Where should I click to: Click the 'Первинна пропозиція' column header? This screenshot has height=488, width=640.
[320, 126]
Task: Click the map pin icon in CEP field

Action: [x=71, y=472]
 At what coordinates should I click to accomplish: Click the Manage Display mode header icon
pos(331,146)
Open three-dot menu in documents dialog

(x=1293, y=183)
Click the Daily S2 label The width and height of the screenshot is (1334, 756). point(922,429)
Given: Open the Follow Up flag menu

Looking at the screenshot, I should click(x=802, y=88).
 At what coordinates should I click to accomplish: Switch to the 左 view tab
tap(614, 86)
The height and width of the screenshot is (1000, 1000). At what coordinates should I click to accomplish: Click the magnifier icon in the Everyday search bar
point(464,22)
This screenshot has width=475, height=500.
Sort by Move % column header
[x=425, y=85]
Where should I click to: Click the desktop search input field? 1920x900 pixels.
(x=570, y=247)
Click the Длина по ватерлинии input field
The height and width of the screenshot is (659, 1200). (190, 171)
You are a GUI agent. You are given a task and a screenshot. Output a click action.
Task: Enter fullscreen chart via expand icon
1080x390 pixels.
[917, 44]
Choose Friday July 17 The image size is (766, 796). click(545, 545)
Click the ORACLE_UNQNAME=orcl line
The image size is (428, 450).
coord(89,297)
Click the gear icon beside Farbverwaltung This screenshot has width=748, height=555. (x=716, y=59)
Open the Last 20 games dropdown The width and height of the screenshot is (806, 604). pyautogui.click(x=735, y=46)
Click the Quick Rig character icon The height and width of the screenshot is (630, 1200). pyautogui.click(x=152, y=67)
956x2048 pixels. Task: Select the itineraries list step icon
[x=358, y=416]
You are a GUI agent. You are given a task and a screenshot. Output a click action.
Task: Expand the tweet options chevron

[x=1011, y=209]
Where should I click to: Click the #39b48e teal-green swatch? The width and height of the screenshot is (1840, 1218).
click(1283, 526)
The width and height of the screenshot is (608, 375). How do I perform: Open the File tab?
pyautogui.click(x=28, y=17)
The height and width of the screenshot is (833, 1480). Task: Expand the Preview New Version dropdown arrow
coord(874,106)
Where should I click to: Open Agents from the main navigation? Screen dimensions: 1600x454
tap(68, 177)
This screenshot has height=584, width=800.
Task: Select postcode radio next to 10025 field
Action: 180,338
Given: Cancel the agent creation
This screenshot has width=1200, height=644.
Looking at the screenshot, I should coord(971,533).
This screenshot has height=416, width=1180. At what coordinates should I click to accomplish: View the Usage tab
----------
◆ **Problem statement**
Word for word, set down the complete listing once more.

◆ **Answer**
Where should I click to: Click the 'Первинна пропозиція' column header? This screenshot has height=488, width=640.
[320, 126]
Task: Click the map pin icon in CEP field

Action: [x=71, y=472]
 At what coordinates should I click to accomplish: Click the Manage Display mode header icon
pos(331,146)
Open three-dot menu in documents dialog

(x=1293, y=183)
Click the Daily S2 label The width and height of the screenshot is (1334, 756). point(922,429)
Given: Open the Follow Up flag menu

Looking at the screenshot, I should click(x=802, y=88).
 At what coordinates should I click to accomplish: Switch to the 左 view tab
tap(614, 86)
The height and width of the screenshot is (1000, 1000). At what coordinates should I click to accomplish: Click the magnifier icon in the Everyday search bar
point(464,22)
This screenshot has width=475, height=500.
Sort by Move % column header
[x=425, y=85]
Where should I click to: Click the desktop search input field? 1920x900 pixels.
(x=570, y=247)
Click the Длина по ватерлинии input field
The height and width of the screenshot is (659, 1200). (190, 171)
You are a GUI agent. You are given a task and a screenshot. Output a click action.
Task: Enter fullscreen chart via expand icon
1080x390 pixels.
[917, 44]
Choose Friday July 17 The image size is (766, 796). click(545, 545)
Click the ORACLE_UNQNAME=orcl line
The image size is (428, 450).
coord(89,297)
Click the gear icon beside Farbverwaltung This screenshot has width=748, height=555. (x=716, y=59)
Open the Last 20 games dropdown The width and height of the screenshot is (806, 604). pyautogui.click(x=735, y=46)
Click the Quick Rig character icon The height and width of the screenshot is (630, 1200). pyautogui.click(x=152, y=67)
956x2048 pixels. Task: Select the itineraries list step icon
[x=358, y=416]
You are a GUI agent. You are given a task and a screenshot. Output a click action.
Task: Expand the tweet options chevron

[x=1011, y=209]
Where should I click to: Click the #39b48e teal-green swatch? The width and height of the screenshot is (1840, 1218).
click(1283, 526)
The width and height of the screenshot is (608, 375). How do I perform: Open the File tab?
pyautogui.click(x=28, y=17)
The height and width of the screenshot is (833, 1480). Task: Expand the Preview New Version dropdown arrow
coord(874,106)
Where should I click to: Open Agents from the main navigation? Screen dimensions: 1600x454
tap(68, 177)
This screenshot has height=584, width=800.
Task: Select postcode radio next to 10025 field
Action: 180,338
Given: Cancel the agent creation
This screenshot has width=1200, height=644.
Looking at the screenshot, I should coord(971,533).
This screenshot has height=416, width=1180. At what coordinates should I click to accomplish: View the Usage tab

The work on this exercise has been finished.